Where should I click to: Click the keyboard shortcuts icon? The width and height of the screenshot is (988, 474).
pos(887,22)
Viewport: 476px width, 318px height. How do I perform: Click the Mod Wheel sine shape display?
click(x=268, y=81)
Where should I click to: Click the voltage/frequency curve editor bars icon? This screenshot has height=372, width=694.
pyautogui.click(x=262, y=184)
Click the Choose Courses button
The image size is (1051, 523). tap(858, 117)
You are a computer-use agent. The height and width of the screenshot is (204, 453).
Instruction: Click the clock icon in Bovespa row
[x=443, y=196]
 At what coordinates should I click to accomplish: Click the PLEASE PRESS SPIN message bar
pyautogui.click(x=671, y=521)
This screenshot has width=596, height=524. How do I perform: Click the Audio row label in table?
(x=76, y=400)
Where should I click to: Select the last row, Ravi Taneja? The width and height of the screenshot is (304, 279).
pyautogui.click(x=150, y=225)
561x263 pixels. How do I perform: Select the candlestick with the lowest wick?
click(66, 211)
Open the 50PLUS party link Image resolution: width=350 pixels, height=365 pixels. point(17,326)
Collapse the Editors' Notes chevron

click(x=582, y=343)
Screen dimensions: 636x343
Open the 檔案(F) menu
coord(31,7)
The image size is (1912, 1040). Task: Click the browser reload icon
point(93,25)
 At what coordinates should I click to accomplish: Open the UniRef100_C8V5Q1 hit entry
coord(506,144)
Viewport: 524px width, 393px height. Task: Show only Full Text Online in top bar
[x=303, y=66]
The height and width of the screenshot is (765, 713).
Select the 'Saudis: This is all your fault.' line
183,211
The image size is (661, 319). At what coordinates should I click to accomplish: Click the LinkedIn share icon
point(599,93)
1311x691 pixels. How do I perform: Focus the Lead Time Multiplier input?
★ ★ ★ ★
[EXERCISE PROMPT]
Rewrite all of the entries above, changing every "screenshot" to "screen capture" and leaving everything else unchanged.

[THE OUTPUT]
Where should I click to: Click the keyboard shortcuts icon? The width and height of the screen capture is (988, 474).
pos(887,22)
Viewport: 476px width, 318px height. How do I perform: Click the Mod Wheel sine shape display?
click(x=268, y=81)
Where should I click to: Click the voltage/frequency curve editor bars icon? This screen capture has height=372, width=694.
pyautogui.click(x=262, y=184)
Click the Choose Courses button
The image size is (1051, 523). tap(858, 117)
You are a computer-use agent. The height and width of the screen capture is (204, 453).
Instruction: Click the clock icon in Bovespa row
[x=443, y=196]
 At what coordinates should I click to accomplish: Click the PLEASE PRESS SPIN message bar
pyautogui.click(x=671, y=521)
This screen capture has width=596, height=524. How do I perform: Click the Audio row label in table?
(x=76, y=400)
Where should I click to: Select the last row, Ravi Taneja? The width and height of the screen capture is (304, 279).
pyautogui.click(x=150, y=225)
561x263 pixels. How do I perform: Select the candlestick with the lowest wick?
click(66, 211)
Open the 50PLUS party link Image resolution: width=350 pixels, height=365 pixels. point(17,326)
Collapse the Editors' Notes chevron

click(x=582, y=343)
Screen dimensions: 636x343
Open the 檔案(F) menu
coord(31,7)
The image size is (1912, 1040). Task: Click the browser reload icon
point(93,25)
 At what coordinates should I click to accomplish: Open the UniRef100_C8V5Q1 hit entry
coord(506,144)
Viewport: 524px width, 393px height. Task: Show only Full Text Online in top bar
[x=303, y=66]
The height and width of the screen capture is (765, 713).
Select the 'Saudis: This is all your fault.' line
183,211
The image size is (661, 319). At what coordinates should I click to accomplish: Click the LinkedIn share icon
point(599,93)
1311x691 pixels. How do I perform: Focus the Lead Time Multiplier input?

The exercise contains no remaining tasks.